WRITTEN PROBLEM
Reproduce verbatim the portion of the post on the all weather portfolio below that runs from "For some context, the" to "a high yield.".

PASSAGE GIVEN
● ● ● ●
How's The (All) Weather Portfolio?


For some context, the Invesco QQQ Trust (QQQ) was down 9.6% in the period charted. Being spared 50 basis points is certainly better than the alternative but it's not really a place to hide out from a fast or slow decline, it is an equity proxy with a high yield.

Also charted is the iShares Core S&P Total Market ETF (ITOT) which is a fine proxy for broad, domestic equity market exposure, and the AGFiQ U.S. Market Neutral Anti-Beta ETF (BTAL) which of course is a client holding. An at home all weather portfolio's equity allocation should IMO anchor around something like ITOT, straight, plain vanilla equity exposure. Exposures to other things like in the case of this post, QYLD and BTAL should be pretty small. If you do a little spreadsheet work, a small allocation to QYLD along with a lot of something like ITOT would increase the overall yield considerably. QYLD will of course lag at times but adding basis points in the form of yield can add meaningfully to long term returns.
● ● ● ●
Data entries:
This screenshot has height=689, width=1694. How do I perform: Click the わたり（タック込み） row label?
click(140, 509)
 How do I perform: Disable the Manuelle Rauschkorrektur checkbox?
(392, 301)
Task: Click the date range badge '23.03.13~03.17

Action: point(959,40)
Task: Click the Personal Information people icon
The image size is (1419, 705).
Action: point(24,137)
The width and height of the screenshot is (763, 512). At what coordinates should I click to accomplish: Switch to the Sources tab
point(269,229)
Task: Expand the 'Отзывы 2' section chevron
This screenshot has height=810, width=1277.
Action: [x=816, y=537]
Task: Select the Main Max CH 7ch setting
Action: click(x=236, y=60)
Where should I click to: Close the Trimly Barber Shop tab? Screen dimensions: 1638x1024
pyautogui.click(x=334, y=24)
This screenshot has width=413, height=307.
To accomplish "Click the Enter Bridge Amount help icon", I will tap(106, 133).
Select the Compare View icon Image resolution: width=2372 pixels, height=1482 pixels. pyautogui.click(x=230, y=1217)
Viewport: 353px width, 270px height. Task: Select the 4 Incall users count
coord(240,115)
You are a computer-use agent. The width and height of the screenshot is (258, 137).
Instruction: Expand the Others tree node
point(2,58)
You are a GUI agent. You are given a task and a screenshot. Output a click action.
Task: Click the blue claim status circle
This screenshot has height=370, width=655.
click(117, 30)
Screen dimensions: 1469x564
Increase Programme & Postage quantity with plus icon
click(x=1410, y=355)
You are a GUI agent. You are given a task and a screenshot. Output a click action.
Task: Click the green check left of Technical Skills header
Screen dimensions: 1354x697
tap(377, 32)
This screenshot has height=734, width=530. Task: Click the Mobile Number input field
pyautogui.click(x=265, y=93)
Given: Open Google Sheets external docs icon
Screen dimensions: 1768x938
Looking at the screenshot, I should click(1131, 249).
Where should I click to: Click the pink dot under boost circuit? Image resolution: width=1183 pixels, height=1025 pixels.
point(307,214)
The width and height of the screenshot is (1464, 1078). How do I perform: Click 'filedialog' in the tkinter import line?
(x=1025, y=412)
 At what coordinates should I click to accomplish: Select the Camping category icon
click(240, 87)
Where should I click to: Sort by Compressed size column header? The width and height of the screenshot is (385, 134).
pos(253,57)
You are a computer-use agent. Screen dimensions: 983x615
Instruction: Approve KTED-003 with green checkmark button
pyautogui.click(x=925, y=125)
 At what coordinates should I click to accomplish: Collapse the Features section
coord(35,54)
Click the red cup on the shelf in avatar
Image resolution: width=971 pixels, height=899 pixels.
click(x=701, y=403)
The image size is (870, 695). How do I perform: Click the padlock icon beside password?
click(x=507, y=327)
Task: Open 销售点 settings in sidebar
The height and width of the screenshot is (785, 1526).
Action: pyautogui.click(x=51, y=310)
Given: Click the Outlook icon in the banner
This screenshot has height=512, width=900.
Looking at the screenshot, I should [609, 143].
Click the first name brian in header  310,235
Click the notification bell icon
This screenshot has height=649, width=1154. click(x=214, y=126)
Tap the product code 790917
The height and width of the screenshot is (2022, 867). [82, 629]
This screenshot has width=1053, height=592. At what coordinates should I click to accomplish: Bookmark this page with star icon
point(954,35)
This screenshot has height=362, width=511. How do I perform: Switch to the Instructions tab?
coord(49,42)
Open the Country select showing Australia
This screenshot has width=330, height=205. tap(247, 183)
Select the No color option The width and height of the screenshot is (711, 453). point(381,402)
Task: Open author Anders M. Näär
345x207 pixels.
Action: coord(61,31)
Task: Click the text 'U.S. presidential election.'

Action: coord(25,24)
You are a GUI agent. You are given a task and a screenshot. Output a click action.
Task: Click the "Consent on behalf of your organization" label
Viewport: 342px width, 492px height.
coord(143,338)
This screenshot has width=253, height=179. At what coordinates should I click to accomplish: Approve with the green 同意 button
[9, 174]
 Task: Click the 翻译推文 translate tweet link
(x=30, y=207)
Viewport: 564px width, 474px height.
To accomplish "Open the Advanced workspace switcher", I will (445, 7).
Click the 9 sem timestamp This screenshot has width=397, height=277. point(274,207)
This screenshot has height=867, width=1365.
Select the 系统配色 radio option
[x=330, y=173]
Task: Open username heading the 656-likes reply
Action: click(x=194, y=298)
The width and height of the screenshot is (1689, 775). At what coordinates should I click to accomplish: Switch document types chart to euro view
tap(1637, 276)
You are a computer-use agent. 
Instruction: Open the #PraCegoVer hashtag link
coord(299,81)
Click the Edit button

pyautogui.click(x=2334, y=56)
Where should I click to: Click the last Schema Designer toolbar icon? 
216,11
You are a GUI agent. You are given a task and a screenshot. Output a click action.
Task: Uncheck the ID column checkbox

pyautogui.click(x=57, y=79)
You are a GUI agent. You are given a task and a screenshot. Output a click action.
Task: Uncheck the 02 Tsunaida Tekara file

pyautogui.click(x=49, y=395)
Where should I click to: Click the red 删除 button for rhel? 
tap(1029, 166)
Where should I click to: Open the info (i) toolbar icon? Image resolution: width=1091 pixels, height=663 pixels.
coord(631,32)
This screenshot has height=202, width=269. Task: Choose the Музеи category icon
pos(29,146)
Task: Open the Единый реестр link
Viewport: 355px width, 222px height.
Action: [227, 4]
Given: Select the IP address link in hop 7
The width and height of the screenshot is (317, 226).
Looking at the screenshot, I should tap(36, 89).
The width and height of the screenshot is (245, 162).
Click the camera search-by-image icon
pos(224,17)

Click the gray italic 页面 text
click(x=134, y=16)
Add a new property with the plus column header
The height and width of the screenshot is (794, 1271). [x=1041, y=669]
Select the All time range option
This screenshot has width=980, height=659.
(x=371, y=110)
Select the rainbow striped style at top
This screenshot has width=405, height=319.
● ● ● ●
FULL ANSWER
For some context, the Invesco QQQ Trust (QQQ) was down 9.6% in the period charted. Being spared 50 basis points is certainly better than the alternative but it's not really a place to hide out from a fast or slow decline, it is an equity proxy with a high yield.